Copy out the listing again, starting at the line containing "Task: Start slide show from status bar icon" and ending at the end of the listing, requests included. Lower every coordinate in the answers by 109.

** BEGIN **

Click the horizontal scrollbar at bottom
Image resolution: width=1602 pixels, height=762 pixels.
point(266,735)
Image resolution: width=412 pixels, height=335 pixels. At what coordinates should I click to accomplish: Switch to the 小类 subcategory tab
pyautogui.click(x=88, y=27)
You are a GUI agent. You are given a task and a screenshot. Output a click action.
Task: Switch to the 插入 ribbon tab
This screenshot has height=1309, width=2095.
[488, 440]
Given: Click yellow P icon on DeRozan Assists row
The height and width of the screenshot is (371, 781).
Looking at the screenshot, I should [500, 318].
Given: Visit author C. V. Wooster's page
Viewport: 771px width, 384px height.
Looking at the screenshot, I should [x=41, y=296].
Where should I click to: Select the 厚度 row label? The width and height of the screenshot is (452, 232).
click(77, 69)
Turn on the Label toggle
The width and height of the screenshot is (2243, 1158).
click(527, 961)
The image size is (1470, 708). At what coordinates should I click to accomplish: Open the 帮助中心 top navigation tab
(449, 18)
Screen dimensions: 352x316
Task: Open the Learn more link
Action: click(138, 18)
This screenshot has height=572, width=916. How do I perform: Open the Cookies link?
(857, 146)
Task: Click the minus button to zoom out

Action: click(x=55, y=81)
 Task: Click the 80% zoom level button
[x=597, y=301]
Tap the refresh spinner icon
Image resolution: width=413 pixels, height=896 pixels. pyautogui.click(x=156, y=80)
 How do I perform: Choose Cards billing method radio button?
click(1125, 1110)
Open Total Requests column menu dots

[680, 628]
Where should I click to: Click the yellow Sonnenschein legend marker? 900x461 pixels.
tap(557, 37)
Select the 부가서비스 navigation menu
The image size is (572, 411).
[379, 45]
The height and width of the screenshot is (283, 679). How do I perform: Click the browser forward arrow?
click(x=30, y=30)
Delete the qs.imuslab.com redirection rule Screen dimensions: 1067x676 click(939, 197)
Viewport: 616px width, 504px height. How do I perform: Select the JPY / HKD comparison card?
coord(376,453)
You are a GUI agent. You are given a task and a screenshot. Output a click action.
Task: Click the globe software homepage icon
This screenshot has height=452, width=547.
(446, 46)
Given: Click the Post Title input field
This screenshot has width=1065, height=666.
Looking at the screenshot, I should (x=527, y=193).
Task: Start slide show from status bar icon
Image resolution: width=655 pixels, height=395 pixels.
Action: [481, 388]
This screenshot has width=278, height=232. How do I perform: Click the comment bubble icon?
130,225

** END **

§ Output for this exercise
Task: Start slide show from status bar icon
Image resolution: width=655 pixels, height=395 pixels.
Action: [372, 279]
This screenshot has width=278, height=232. How do I perform: Click the comment bubble icon?
21,116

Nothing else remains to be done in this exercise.